Quantitation of digoxigenin-labeled DNA hybridized to DNA and RNA slot blots.

Quantitation of message from low-abundance mRNAs and limited availability of tissues requires sensitive methods for probe detection, accurate methods for quantitation of signal, and the ability to strip and reprobe membranes. A random-primed, digoxigenin-labeled probe from cDNA of FMO1, an isoform of the flavin-containing monooxygenase gene family, from rabbit was used in the evaluation and optimization of the Genius system for quantitation of signal from DNA and RNA slot blots.
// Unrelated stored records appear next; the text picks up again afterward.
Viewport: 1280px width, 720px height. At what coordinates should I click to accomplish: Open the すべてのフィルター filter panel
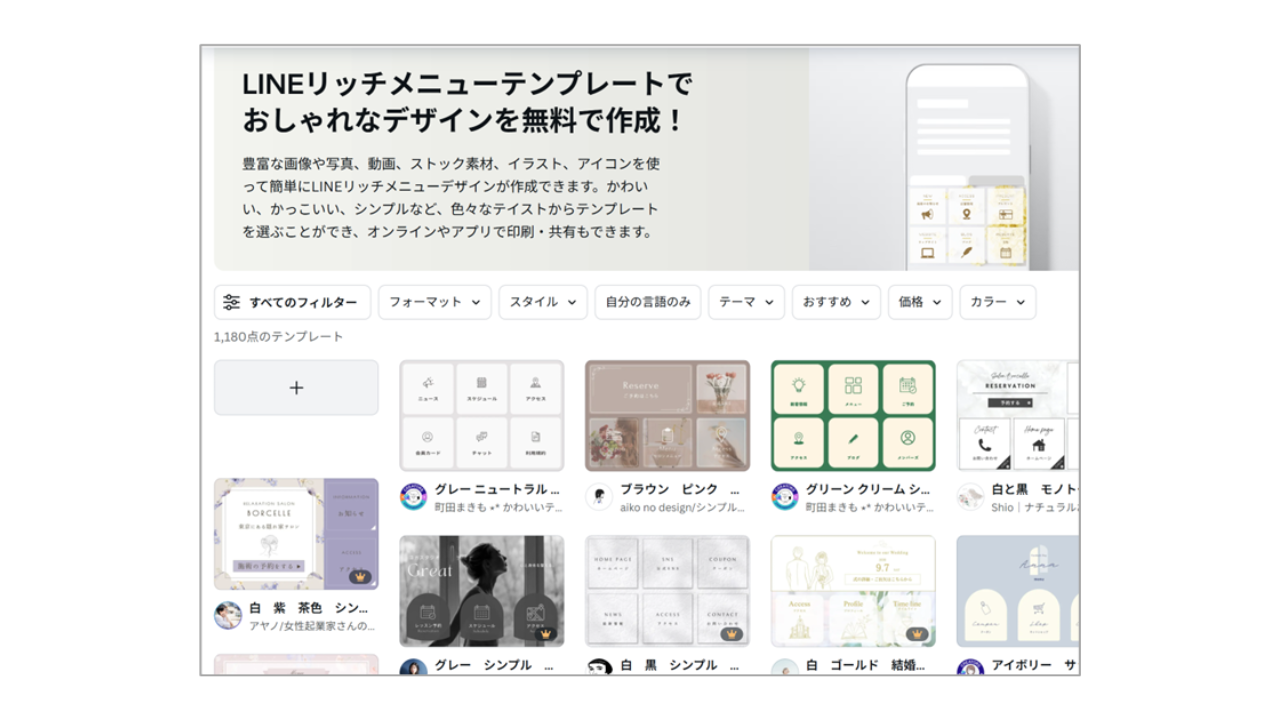coord(292,302)
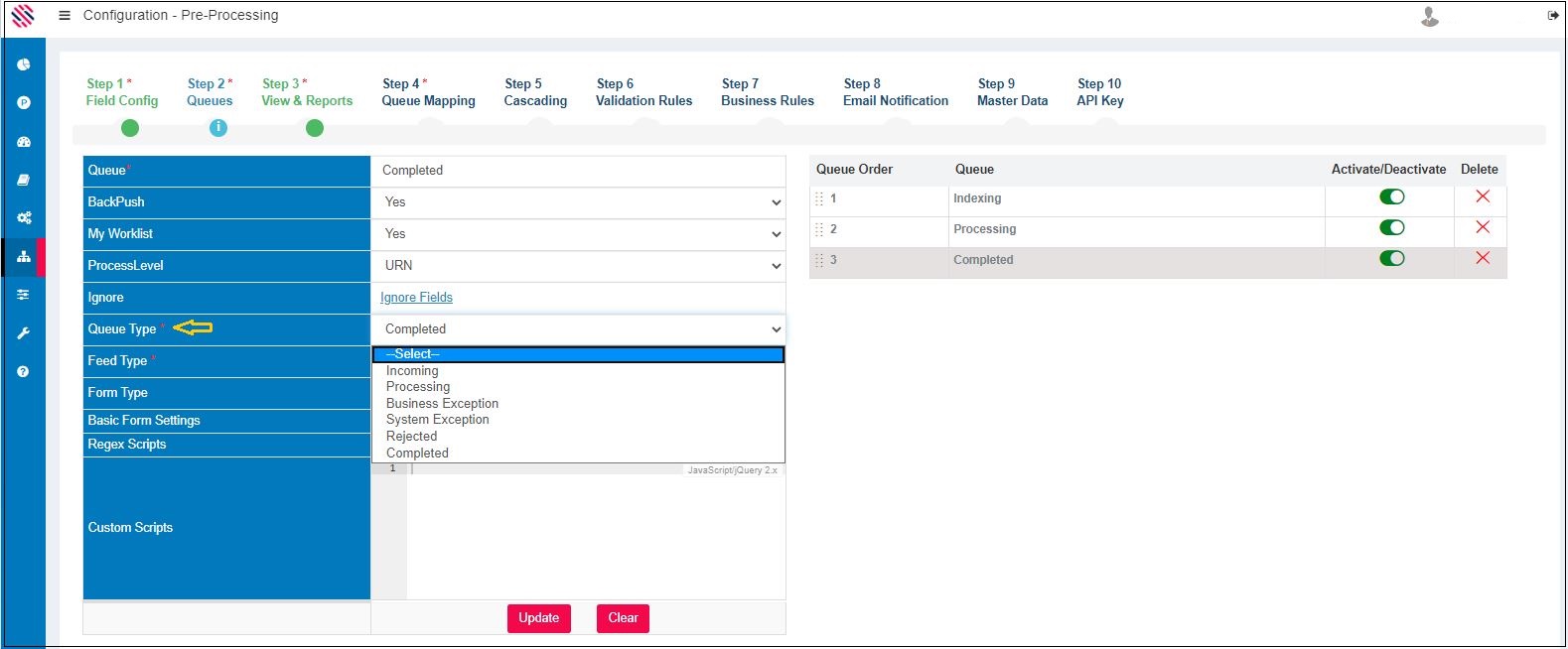1568x649 pixels.
Task: Toggle the Processing queue activation switch
Action: click(x=1391, y=228)
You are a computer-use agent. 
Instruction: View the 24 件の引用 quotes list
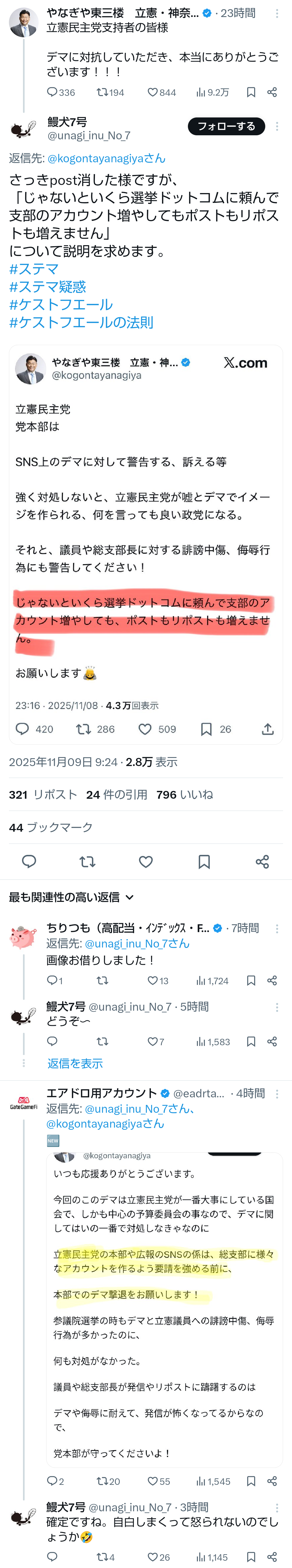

Criteria for optimization were a low signal to noise ratio, a linear increase in density of signal vs nuclei acid concentration of bands on X-ray film, complete stripping of membranes, and reproduction of the initial banding pattern upon rehybridization. A low signal-to-noise ratio was obtained with an aqueous prehybridization/hybridization solution. DNA slot blots were successfully quantitated before and after alkaline stripping from positively charged membranes. RNA slot blots were subject to excessive and uneven loss of RNA from the membranes during stripping procedures. Reliable quantitation for more than one cycle of detection required highly charged nylon membranes, and careful tailoring of RNA fixation methods and alkaline stripping conditions.